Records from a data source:
BEGIN

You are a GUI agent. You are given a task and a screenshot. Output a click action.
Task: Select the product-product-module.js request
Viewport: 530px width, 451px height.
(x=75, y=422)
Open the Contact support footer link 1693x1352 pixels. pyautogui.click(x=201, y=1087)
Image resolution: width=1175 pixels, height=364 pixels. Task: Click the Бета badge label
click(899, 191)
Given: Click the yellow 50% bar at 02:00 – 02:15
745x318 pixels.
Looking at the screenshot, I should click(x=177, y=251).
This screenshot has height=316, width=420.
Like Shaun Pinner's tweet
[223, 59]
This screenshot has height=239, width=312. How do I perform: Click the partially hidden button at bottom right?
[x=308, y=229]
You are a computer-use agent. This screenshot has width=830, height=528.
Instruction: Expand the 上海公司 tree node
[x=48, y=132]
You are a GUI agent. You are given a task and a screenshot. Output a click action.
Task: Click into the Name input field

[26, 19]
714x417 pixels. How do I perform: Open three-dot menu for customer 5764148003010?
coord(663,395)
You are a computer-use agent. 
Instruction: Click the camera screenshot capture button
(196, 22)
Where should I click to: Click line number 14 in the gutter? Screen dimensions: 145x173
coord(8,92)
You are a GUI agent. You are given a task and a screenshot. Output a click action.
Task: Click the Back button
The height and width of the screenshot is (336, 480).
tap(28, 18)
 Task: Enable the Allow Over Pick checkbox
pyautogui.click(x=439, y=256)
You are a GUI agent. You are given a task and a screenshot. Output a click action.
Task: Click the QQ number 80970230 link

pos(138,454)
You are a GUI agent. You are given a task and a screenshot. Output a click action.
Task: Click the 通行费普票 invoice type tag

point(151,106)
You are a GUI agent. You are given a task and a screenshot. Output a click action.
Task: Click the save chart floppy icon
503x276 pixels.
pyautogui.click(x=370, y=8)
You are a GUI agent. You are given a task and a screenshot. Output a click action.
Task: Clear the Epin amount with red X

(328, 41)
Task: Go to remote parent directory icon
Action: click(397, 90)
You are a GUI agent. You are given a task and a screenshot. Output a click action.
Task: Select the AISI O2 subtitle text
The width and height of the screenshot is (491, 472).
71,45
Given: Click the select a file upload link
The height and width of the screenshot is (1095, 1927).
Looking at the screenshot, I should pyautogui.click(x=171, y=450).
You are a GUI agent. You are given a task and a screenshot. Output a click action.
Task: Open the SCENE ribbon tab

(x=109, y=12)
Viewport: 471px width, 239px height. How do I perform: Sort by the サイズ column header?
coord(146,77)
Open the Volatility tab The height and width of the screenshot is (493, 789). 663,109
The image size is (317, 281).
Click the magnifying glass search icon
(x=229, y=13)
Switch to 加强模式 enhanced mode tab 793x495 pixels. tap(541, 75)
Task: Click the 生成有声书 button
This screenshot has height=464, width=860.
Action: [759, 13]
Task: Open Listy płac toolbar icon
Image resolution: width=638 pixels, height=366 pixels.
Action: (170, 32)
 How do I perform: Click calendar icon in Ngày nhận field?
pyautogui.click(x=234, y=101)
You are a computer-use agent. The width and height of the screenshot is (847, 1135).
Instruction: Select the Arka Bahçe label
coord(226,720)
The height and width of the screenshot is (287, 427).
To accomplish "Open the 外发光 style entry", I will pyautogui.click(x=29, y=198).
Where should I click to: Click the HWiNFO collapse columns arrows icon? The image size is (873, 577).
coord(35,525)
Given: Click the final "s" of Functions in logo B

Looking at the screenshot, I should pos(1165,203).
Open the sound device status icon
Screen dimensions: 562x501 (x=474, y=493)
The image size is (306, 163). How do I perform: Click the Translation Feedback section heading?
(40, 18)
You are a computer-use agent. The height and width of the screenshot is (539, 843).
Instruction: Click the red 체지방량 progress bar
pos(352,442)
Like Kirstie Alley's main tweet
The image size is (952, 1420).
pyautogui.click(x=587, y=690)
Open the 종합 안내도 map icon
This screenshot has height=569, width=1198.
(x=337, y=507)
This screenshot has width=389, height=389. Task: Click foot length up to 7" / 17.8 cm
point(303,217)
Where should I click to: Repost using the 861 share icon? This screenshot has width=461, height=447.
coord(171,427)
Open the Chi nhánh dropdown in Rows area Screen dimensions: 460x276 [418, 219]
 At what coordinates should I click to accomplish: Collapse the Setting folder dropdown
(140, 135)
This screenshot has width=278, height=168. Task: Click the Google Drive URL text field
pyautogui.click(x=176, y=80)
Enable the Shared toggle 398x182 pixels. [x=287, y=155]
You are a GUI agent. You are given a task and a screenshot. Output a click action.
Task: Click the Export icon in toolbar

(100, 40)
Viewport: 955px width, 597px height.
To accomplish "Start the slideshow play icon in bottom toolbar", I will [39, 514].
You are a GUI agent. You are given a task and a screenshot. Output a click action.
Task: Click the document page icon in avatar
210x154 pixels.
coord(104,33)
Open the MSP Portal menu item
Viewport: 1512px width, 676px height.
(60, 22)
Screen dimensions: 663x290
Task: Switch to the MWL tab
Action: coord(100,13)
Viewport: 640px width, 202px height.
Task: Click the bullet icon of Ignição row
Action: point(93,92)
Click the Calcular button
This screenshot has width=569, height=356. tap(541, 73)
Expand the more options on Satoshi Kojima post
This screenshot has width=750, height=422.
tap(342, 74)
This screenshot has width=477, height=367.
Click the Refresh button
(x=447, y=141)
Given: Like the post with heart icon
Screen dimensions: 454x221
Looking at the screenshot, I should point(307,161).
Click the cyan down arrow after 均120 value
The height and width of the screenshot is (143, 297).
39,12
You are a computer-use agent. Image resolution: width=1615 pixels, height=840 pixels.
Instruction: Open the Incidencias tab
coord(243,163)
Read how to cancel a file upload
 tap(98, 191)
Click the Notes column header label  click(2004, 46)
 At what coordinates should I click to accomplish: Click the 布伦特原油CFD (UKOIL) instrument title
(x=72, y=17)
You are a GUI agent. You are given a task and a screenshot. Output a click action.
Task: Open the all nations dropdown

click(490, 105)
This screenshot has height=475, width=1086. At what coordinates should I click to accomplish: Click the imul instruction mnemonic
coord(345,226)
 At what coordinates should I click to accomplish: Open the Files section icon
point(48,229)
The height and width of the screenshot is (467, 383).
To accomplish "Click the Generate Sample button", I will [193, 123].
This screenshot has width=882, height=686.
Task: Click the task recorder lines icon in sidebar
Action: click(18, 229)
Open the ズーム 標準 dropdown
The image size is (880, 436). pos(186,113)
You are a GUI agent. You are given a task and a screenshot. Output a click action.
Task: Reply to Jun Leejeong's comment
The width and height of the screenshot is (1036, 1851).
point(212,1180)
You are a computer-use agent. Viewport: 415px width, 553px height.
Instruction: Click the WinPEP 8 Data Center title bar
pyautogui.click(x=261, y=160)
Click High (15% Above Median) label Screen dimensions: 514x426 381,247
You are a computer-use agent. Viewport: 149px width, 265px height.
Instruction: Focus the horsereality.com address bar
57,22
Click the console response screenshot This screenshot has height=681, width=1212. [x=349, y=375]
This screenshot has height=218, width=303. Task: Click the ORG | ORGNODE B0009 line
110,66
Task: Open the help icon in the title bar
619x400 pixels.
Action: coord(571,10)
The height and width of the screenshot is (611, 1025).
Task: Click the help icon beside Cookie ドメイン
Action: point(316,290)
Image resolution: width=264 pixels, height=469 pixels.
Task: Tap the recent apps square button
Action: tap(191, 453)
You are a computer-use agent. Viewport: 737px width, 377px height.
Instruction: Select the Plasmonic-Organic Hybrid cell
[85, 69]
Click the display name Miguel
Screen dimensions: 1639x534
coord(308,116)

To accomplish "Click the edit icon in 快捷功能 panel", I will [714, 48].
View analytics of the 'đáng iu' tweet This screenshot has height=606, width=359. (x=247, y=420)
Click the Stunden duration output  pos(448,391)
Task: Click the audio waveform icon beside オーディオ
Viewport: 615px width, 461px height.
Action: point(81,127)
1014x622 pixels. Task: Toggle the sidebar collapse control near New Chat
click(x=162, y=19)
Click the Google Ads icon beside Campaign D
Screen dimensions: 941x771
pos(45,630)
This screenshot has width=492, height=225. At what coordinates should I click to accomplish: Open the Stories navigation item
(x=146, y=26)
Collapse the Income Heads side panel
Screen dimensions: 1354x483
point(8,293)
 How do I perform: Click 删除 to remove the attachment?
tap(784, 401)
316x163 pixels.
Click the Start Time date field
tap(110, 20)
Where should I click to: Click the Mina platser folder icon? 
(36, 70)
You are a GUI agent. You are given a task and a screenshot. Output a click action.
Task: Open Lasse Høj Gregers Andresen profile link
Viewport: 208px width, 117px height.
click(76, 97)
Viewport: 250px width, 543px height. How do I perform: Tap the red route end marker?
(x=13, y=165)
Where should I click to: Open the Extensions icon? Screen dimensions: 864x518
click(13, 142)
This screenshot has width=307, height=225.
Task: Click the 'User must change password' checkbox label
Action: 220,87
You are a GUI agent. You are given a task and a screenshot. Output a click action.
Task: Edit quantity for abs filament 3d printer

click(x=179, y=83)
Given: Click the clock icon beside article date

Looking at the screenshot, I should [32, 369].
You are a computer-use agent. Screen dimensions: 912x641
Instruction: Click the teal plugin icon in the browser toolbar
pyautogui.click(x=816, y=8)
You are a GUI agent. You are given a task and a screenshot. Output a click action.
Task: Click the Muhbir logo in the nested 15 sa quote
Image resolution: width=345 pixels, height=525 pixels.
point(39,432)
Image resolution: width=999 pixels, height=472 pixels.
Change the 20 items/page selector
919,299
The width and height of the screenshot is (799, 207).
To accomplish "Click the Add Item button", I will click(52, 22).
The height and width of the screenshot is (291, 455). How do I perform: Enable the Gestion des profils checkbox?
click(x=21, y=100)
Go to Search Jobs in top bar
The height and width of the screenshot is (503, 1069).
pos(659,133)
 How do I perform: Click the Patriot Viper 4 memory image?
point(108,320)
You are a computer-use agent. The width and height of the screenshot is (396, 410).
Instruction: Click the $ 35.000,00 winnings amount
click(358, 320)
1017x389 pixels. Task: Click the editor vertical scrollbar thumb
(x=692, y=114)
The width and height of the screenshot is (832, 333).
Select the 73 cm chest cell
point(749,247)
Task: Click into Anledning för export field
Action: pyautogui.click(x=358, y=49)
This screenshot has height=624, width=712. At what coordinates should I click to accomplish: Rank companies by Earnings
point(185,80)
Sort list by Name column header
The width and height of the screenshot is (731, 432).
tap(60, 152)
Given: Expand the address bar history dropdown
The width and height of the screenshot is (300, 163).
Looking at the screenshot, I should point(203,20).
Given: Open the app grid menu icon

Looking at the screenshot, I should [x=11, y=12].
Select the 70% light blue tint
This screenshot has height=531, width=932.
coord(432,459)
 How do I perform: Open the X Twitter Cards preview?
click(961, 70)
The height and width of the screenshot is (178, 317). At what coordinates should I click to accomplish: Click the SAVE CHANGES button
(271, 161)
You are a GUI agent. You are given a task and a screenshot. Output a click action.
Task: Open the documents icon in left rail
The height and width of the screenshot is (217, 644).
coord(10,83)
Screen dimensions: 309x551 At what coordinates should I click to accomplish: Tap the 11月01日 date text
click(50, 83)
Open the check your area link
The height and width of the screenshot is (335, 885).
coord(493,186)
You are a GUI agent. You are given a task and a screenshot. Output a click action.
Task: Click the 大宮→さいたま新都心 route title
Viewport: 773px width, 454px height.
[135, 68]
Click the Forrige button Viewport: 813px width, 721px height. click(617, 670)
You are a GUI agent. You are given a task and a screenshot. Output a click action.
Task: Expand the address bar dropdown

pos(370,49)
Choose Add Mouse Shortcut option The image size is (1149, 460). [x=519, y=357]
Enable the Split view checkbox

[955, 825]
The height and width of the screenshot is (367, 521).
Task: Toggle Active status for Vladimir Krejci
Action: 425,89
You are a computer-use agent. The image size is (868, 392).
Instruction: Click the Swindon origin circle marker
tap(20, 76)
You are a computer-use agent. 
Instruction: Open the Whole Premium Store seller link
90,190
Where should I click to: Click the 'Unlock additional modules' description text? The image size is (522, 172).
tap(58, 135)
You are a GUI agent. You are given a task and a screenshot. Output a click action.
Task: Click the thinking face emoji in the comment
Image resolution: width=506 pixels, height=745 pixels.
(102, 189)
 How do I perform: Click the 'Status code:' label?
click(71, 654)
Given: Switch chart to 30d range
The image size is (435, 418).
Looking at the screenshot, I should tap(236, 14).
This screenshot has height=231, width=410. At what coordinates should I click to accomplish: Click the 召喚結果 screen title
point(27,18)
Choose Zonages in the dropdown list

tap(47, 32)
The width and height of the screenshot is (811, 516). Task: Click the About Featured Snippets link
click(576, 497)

END

In the answer, give the lines from the first line of the data through the line with "Open the Contact", exactly as they appear and with no additions.

- [TASK ANSWER]
You are a GUI agent. You are given a task and a screenshot. Output a click action.
Task: Select the product-product-module.js request
Viewport: 530px width, 451px height.
(x=75, y=422)
Open the Contact support footer link 1693x1352 pixels. pyautogui.click(x=201, y=1087)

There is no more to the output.